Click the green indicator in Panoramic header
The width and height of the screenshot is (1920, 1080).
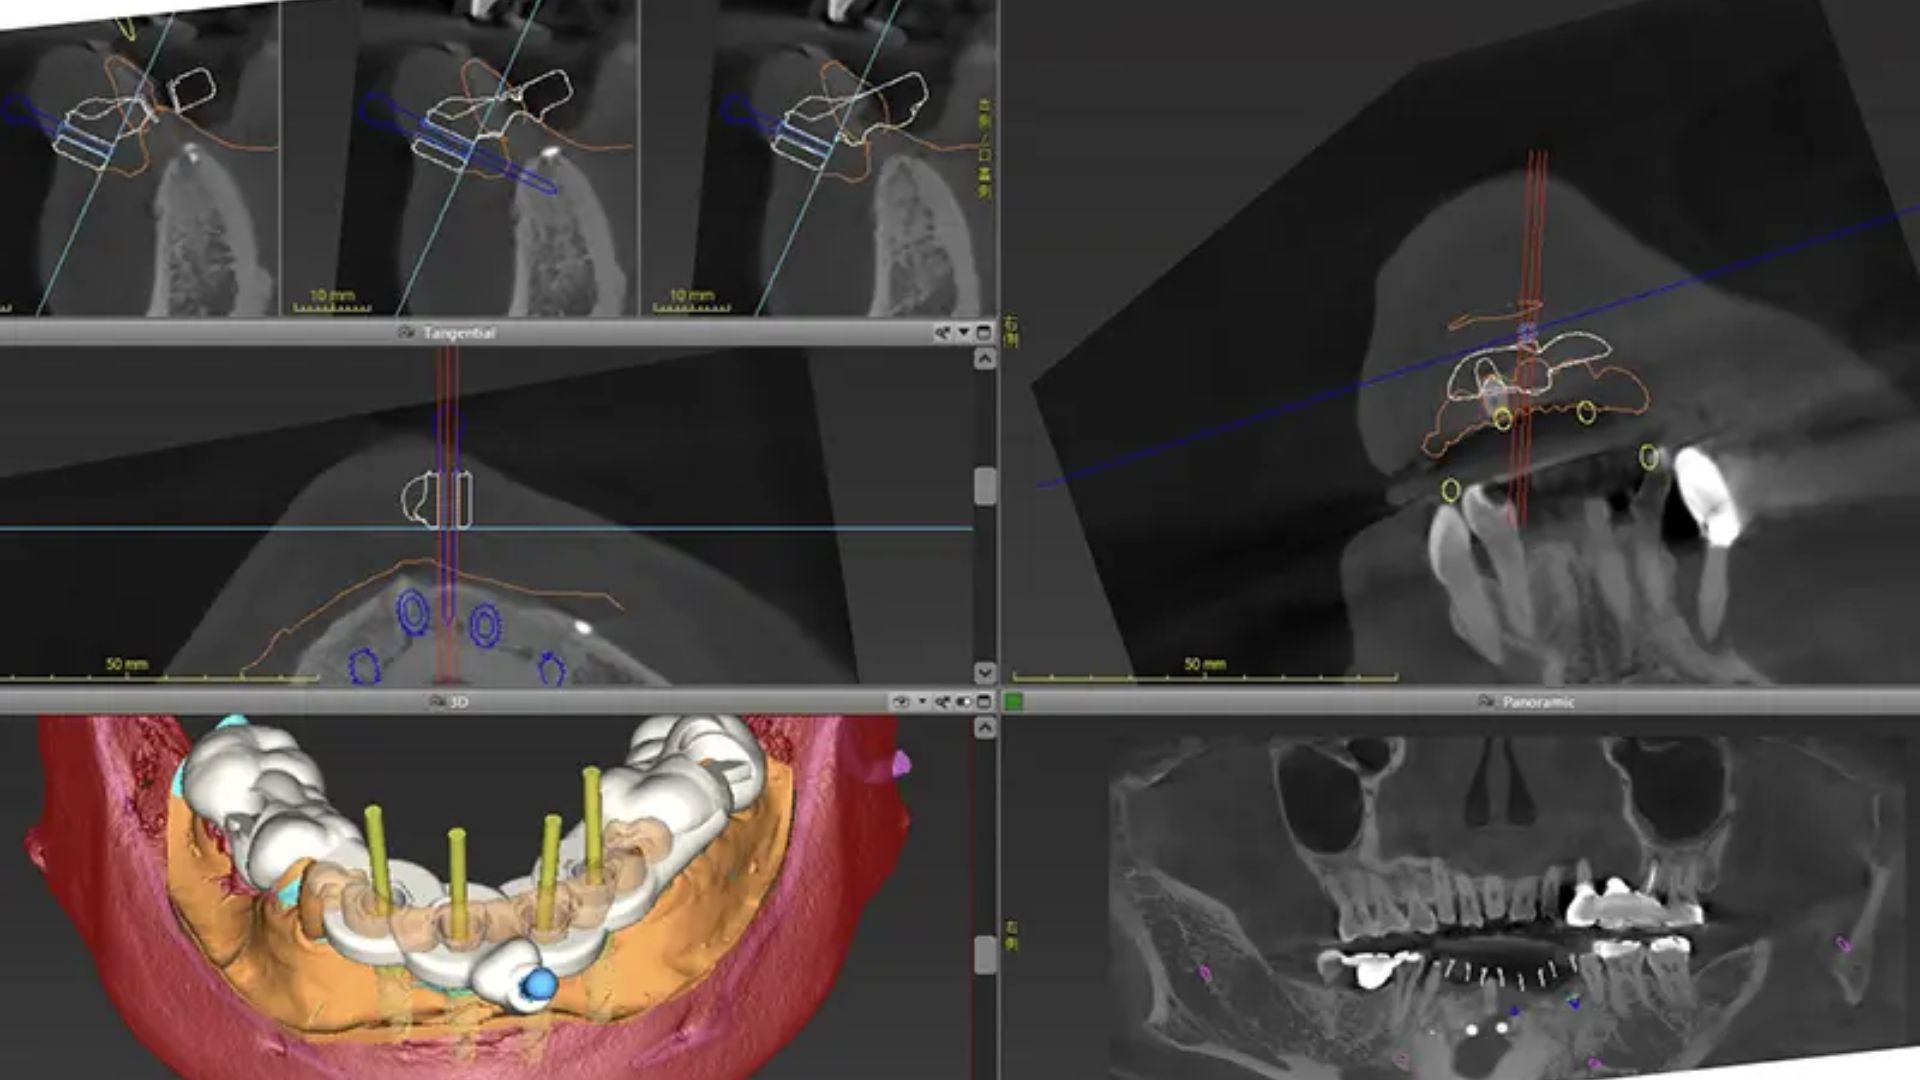tap(1014, 702)
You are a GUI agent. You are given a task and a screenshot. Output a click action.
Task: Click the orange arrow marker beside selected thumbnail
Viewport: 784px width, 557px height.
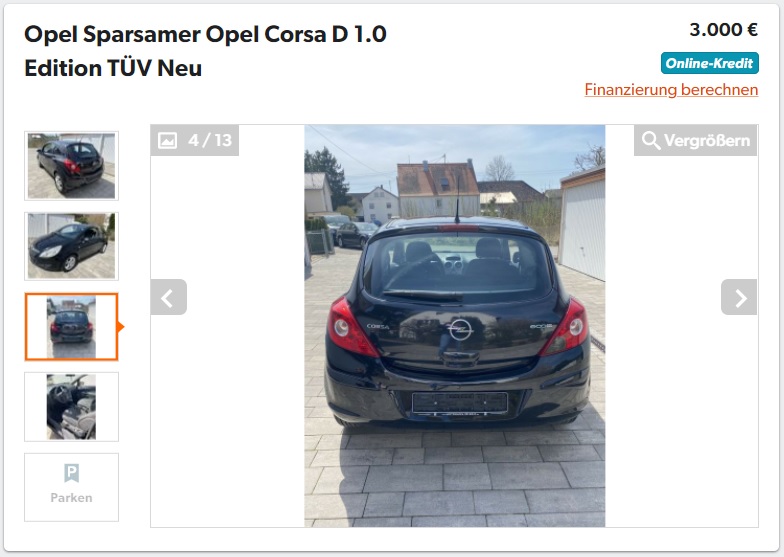[120, 326]
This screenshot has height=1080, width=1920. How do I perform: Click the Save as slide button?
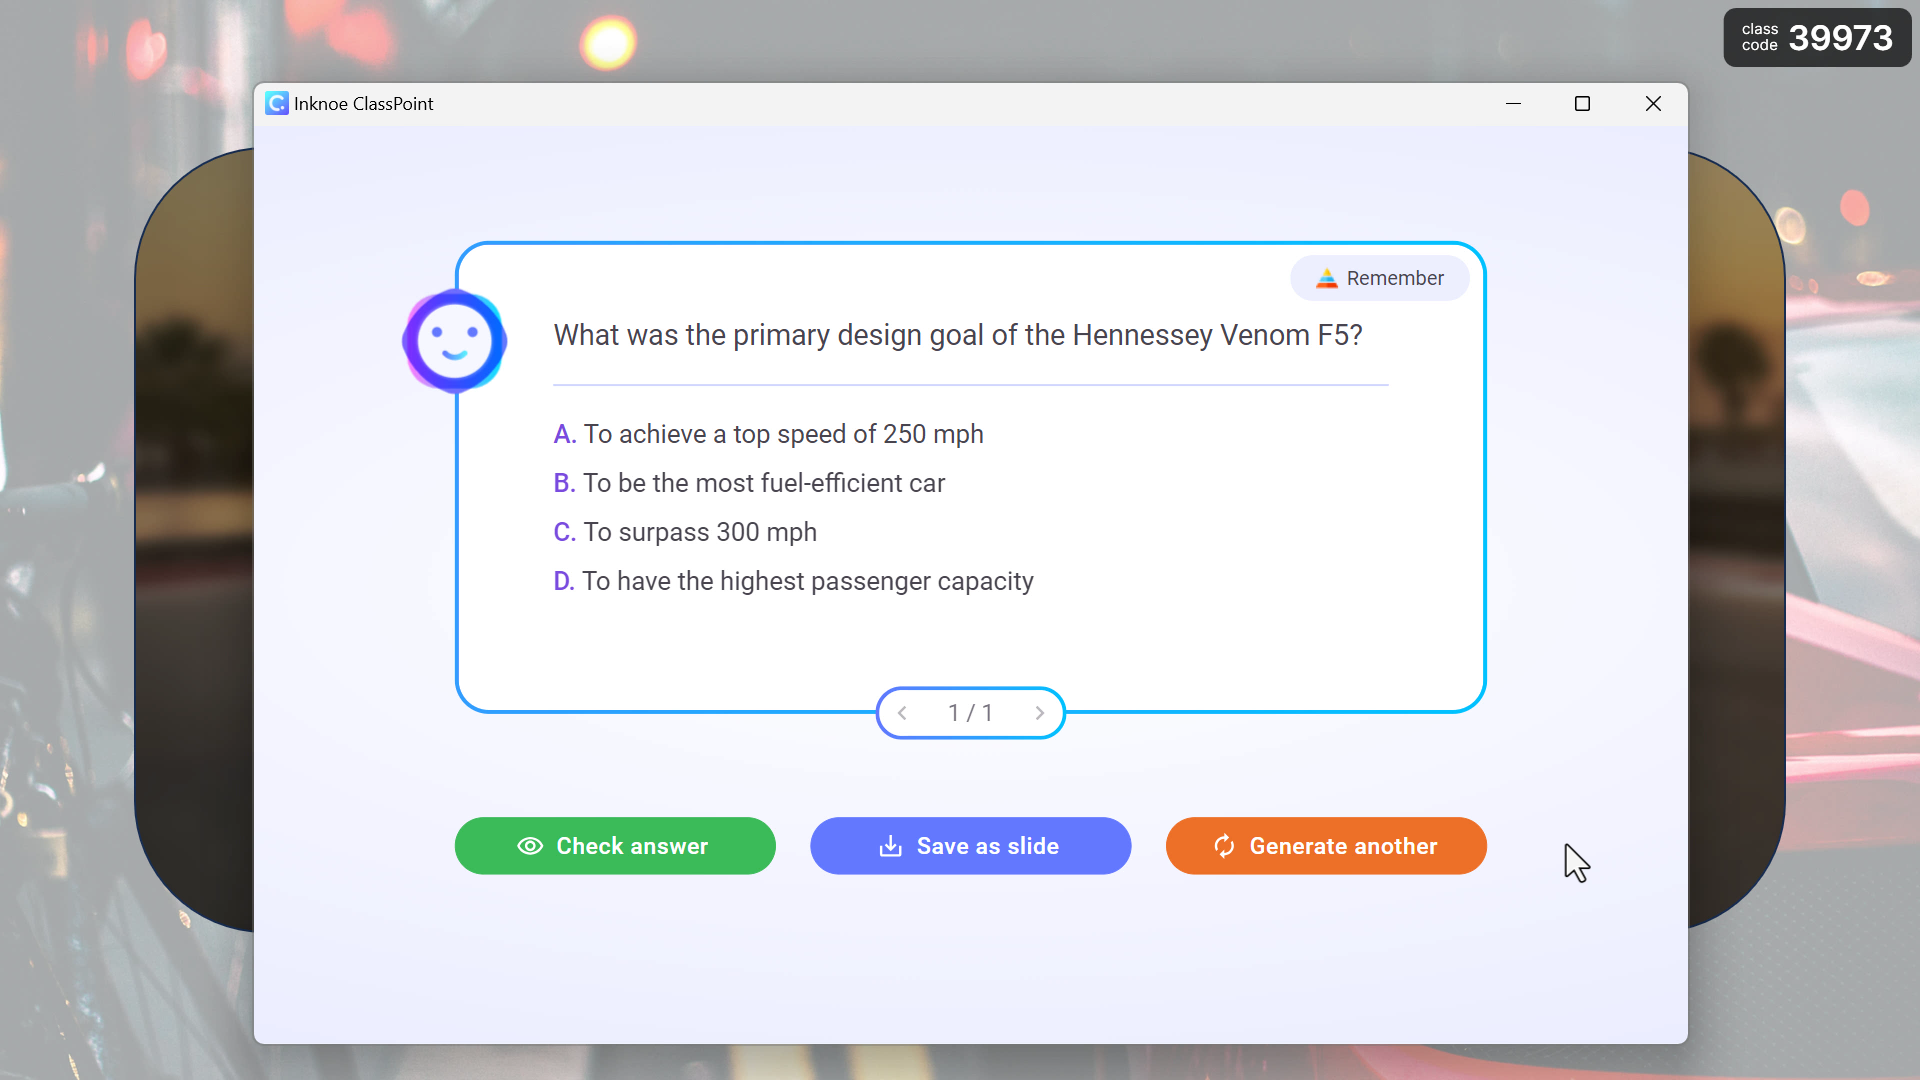coord(971,845)
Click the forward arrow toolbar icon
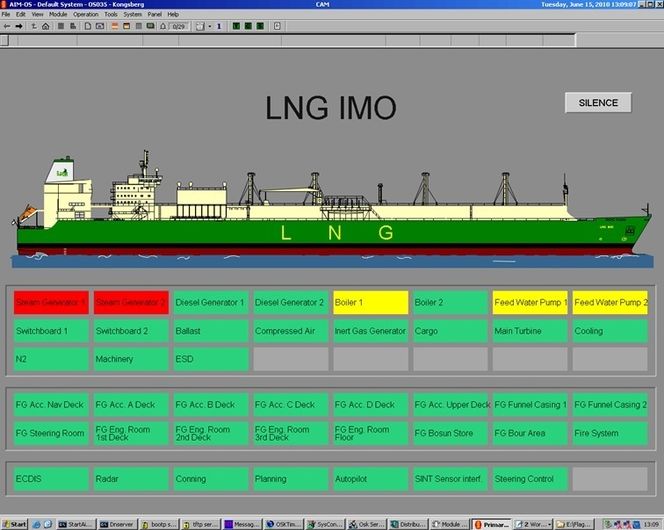 pyautogui.click(x=19, y=25)
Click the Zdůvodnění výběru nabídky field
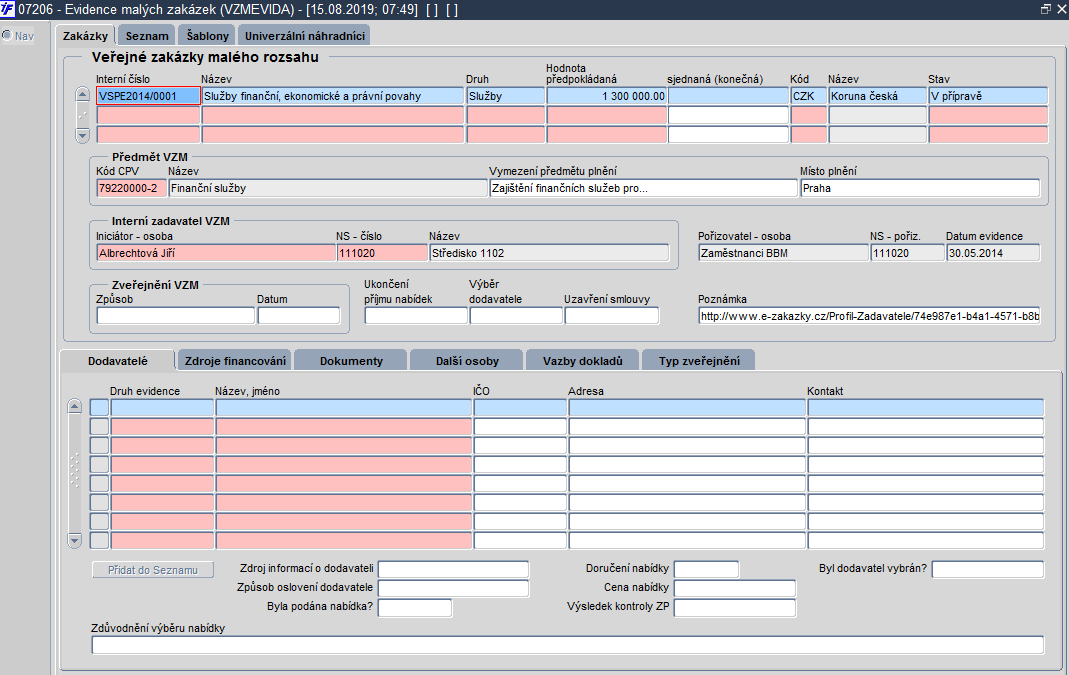1069x675 pixels. tap(567, 645)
==============================
=== Objective ===
Return every line of the items above that contains the string "arrow". Matching is case-sensitive.

=== Reply ===
Task: Click the orange arrow marker beside selected thumbnail
Click the forward arrow toolbar icon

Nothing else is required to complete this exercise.